わたしが、メゾン・エルーのシードルを日本に紹介するようになったきっかけは、生産者であるマリーアニエスとの出逢いでした。ですので、ノルマンディに住んだこともないし、特に詳しいわけでもありませんでした。
他にも大切な友人が暮らす場所なので過去数回訪れたことがあり、印象派のアーティスト達にも愛された美しい絶景のある地であるということは知っていましたが、それ以上の地理的、歴史的特徴に精通していたわけではありません。
シードルを紹介するにあたり、色々と調べて感心したことを皆様にもお伝えしてみたいと思います。

歴史的背景として、13世紀から穀物用の土地を保護する規制でビールやワインの製造を禁止していたため、また、土地の風土や気候がリンゴの生産に適していたため、古くからシードルの栽培が発展したそうです。
16世紀には既に文献の中に、コタンタン産シードルの素晴らしさが語られているとか。
日本では13世紀は鎌倉時代、16世期は室町時代になります。日本でも鎌倉時代には日蓮聖人の記述に日本酒の話題が出ているそうです。

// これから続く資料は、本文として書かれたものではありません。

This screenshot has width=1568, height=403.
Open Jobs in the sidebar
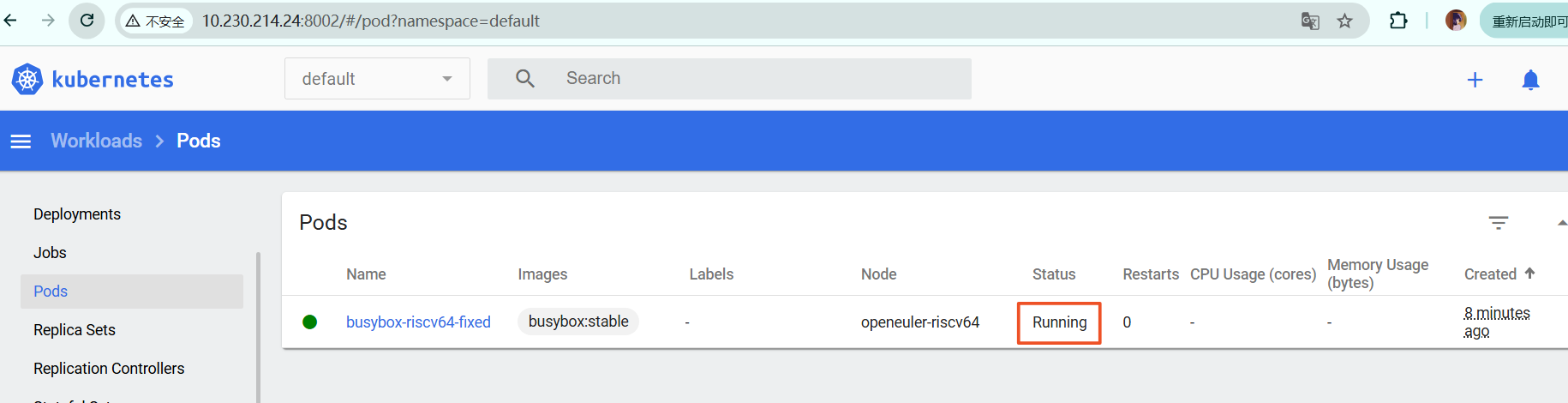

風土について、コタンタン半島(別名、ノルマンディー半島)は、その名の通り海に囲まれているため海洋性の気候(climat océanique)です。北大西洋海流と偏西風のおかげで高緯度の割に温暖なのが特徴です。しばしば強い海風が吹いてくるのですが、ブナ、トネリコやナラ(オーク)などが密生した生け垣に囲まれた区画では、その風を遮り温度低下を防ぎ穏やかな温度と水はけのよい深い土壌でりんごの栽培に適した条件が生まれます。
そのような栽培法は、先祖代々実践されてきた智慧のひとつであり、アグロフォレストリーと呼ばれます。

アグロフォレストリーとはあまり聞き馴染みのない言葉ですが、農業(Agriculture)と林業(Forestry)を組み合わせた言葉で、森をつくりながら農作する方法です。たとえば南米の国々では、収穫期が異なるコショウやカカオなどの熱帯作物とマホガニーなどの樹木を混植することで、農業と森林の保護・再生の両方を可能にし、アマゾン地域の森林保全、住民の生計向上にも貢献しているそうです。正に持続可能な農業のひとつですね。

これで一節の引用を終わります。